I finally found an old bank account that I had forgotten about from years before – I hadn’t used it since I left the UK. I trotted along to their branch and simply told them I needed a new bank card and where to send it. Fortunately, I remembered all of my old security passwords.

Dealing with organisations without ID cards is always rough, but trying to deal with Financial Institutions is worse still and involves an endless cycle of conversations, I think that’s the same the world over.  The problem in the UK though is not only the lack of ID cards, it’s also about our legalistic approach to the world and our lack of social structure.

If I had been living with relatives, there would have been no problem I could have asked my parents to give me a letter saying I was living there. Friendships here are never large enough to encompass those kinds of favours and that left only my Brother to turn to for help. He lives around here somewhere but I haven’t spoken to him in ten years. I wasn’t about to turn up like a long lost brother just for a favour – I’d rather shoot myself with a gun.

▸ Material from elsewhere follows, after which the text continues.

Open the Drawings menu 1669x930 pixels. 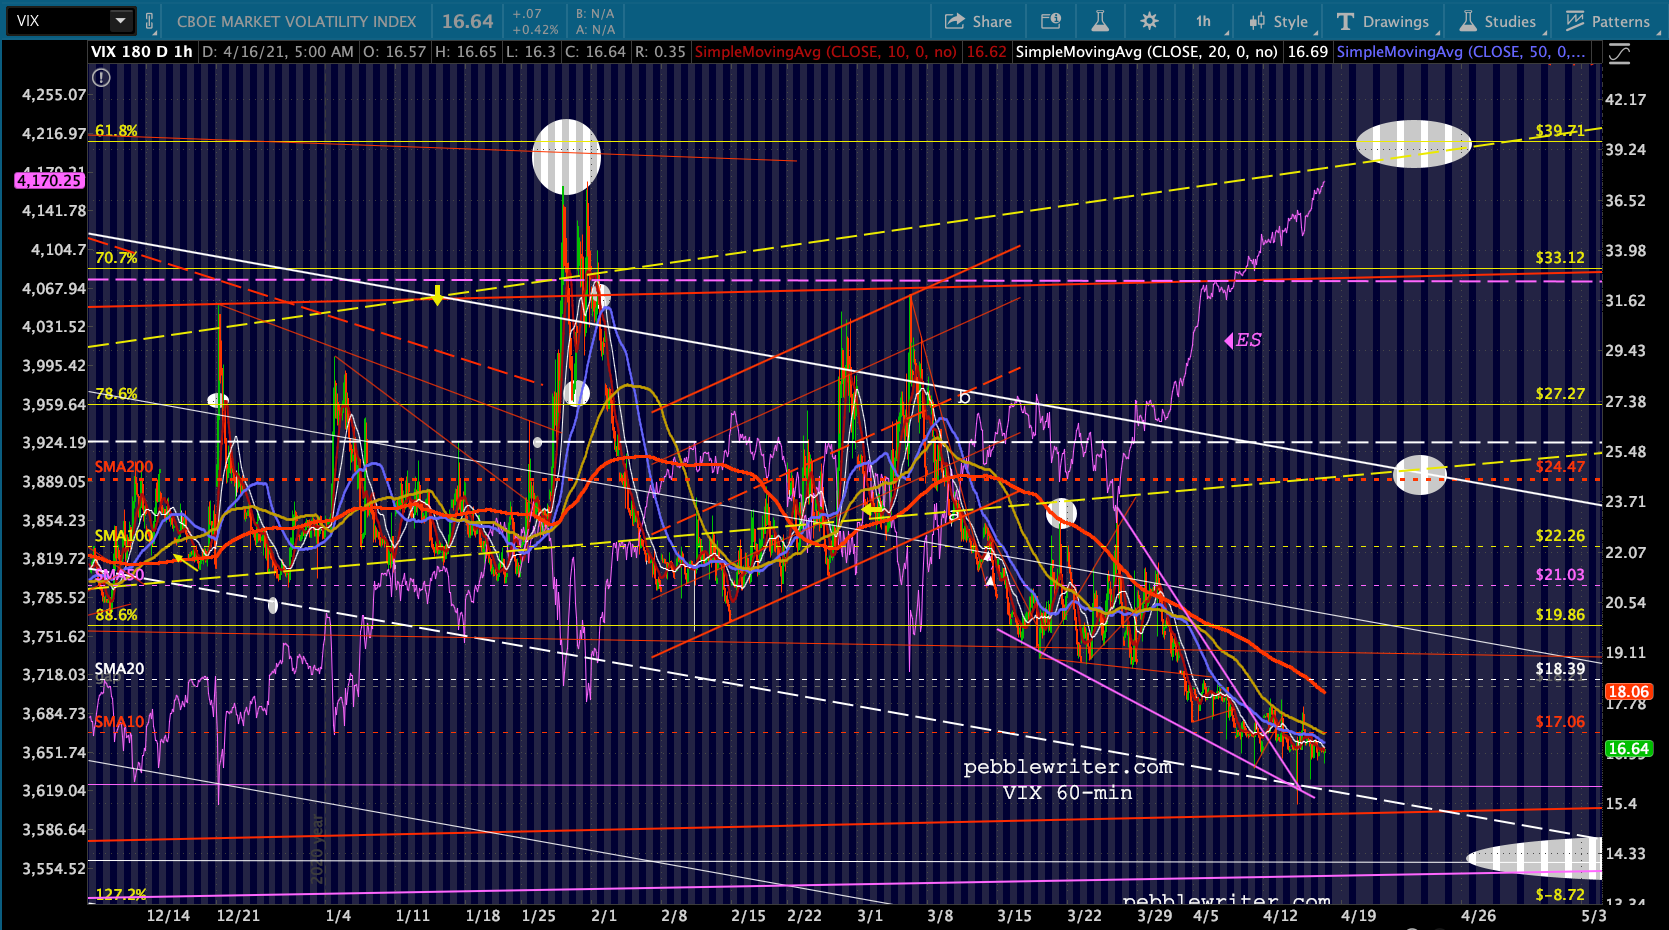[1383, 21]
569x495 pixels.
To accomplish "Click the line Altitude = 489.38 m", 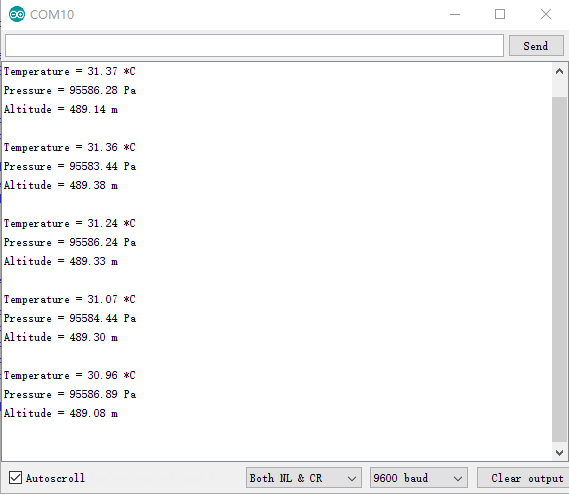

My Grandmother used to tell me stories about how they were given ID cards during the war to buy food and as soon as it was over, they quickly burned them. Our view of democracy means that the Government cannot hold one central list of who we all are and what we look like, but no doubt there are a number of other lists they could use if they really wanted to find me. It’s not just about  ID cards, its more about how we live, how we are, the way we all seem to live in bubbles now without social interaction.

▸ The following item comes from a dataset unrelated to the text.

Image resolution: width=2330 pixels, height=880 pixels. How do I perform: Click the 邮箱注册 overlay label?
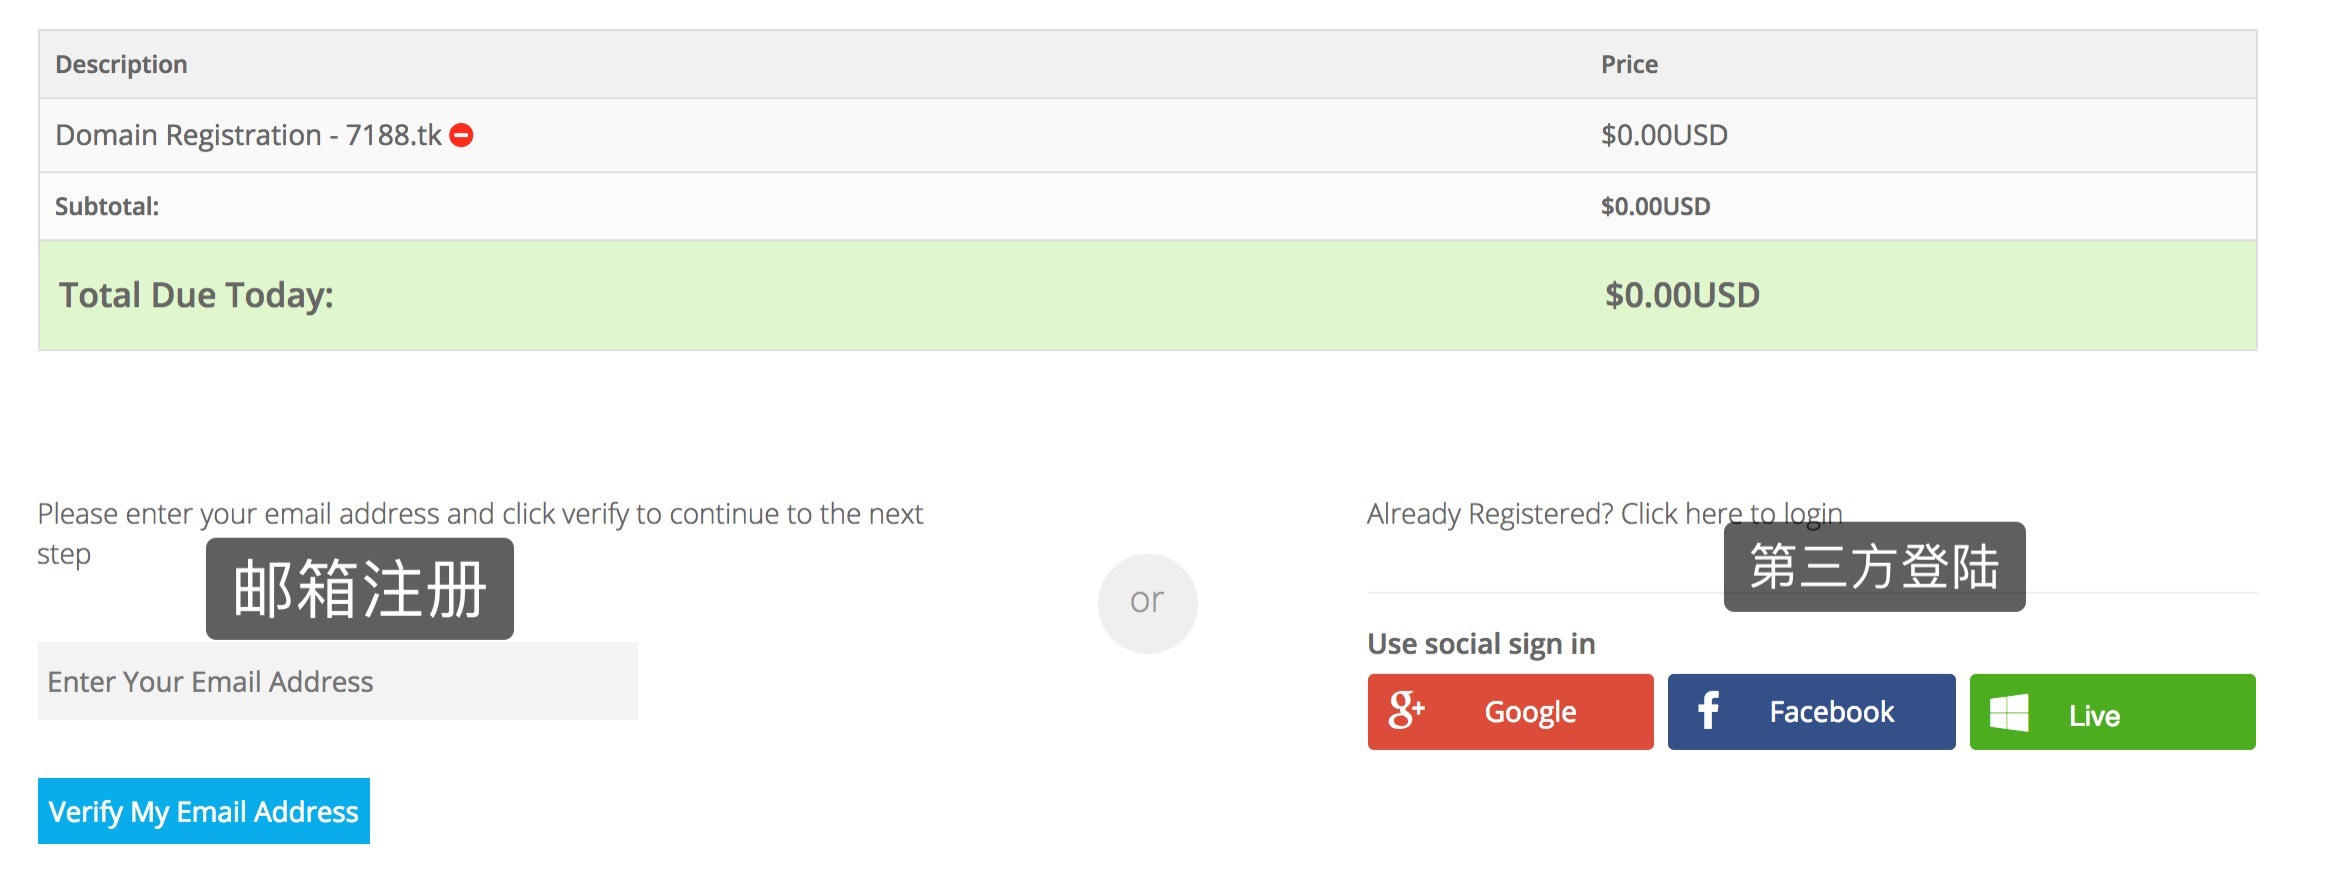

I pay a vet to come and feed my cat twice a day when I go on holiday. (I wouldn’t trust my neighbour with a stuffed toy let alone my cat and she’s not the kind of person I would associate with). Strangely, the vet (who is female) looks like me wearing a wig, I’m sure if we talk long enough she also is going to be a relative three times removed. Business is business though and she also has a huge list of ID requirements before she takes my house key.

 With ever changing politics I have no doubt that they will be forced to give us some kind of ID card in the future, but for now I need to make sure I’m ready and armed with a Passport and utility bill with my name and address, just in case I ever need it. Well old age is coming and my free concessionary travel card will do more than give me free bus rides, it will act as a beautiful piece of evidence that I live here. At least old age is good for some things.

Affirmations

Monday – People help me to grow and encourage me with English.

Who supports you most in your learning journey and what type of encouragement do they give you?

Tuesday – Learning helps me connect with others.

Who have you met on your learning journey and how have they influenced you?

Wednesday – I reach out when I need to on my learning journey.

Describe a time when you had to accept the help of another person in your journey?

Thursday – Asking for help is not a weakness.

Describe a time when you felt insecure about an English problem you had. What did you do? Did asking for help come naturally?

Friday – Learning English is truly satisfying.

Do you believe this? If not, take a moment to think about why.